Вокруг мастеров-футуристов Вознесенский ходил кругами. Их будетлянские храмы завораживали не его одного. Давид Самойлов, увлеченный Велимиром Хлебниковым, записал себе однажды в дневничок заклинание: «Велимир, помоги!»

В конце пятидесятых Вознесенский познакомился с Алексеем Крученых, автором футуристического «дыр бул щыл убешщур». Пастернак, писал он, предостерегал от этого знакомства: Крученых, Кручка – тот еще тип, со странностями, стихи давно забросил, квартира как лавка старьевщика. Зато у него Андрей мог найти что угодно. На какую сумму вам Хлебникова? – хрясть, ровно настолько Кручка отрежет кусок рукописи ножницами.

В стихах у Хлебникова река шумела «служебным долгом», а море давало «белью отпущенье в грехах». Фразы уводили в шаманские бездны: «Организму вымысла нужна среда правды». Или так вот – «Мировая революция требует мировой совести».
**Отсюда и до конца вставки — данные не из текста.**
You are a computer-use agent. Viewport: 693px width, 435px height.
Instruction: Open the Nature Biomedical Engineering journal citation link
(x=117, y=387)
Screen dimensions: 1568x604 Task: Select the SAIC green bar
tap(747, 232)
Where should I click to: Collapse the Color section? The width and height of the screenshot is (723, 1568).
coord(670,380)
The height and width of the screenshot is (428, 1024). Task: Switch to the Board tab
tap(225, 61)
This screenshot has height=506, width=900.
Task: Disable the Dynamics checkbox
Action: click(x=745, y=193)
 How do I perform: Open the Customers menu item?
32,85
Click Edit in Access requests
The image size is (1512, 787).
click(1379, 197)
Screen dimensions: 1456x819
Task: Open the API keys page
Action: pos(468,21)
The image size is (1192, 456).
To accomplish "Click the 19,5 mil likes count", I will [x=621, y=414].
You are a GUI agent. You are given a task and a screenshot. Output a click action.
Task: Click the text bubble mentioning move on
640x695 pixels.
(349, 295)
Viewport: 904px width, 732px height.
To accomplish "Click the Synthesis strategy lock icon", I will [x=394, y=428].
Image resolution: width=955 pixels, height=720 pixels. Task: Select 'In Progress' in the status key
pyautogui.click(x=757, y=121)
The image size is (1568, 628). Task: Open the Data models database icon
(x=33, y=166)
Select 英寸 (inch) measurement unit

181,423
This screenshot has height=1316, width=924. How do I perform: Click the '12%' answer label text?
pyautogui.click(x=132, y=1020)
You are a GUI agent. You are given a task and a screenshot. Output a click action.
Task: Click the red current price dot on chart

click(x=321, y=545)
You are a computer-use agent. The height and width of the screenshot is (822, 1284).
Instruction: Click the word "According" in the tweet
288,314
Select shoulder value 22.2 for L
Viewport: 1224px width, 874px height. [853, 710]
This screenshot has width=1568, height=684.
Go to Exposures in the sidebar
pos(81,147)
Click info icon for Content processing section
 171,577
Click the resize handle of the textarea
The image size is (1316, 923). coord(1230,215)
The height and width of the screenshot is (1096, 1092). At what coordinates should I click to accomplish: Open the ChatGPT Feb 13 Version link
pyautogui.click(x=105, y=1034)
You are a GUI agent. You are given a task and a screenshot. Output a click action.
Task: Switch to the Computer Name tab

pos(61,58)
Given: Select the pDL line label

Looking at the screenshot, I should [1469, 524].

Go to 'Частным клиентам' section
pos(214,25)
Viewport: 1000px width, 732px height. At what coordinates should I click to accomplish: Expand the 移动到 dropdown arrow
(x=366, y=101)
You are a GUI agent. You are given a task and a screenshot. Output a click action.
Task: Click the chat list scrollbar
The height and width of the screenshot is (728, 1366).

Автора «Мастеров» назовут чуть позже «последним футуристом XX века». Когда-то Хлебников обещал: «Я господу ночей готов сказать: „Братишка!“, и Млечный Путь погладить по головке». Было в этом что-то родственное обещанию входившего в поэзию Вознесенского – строить храмы «над ширью вселенской».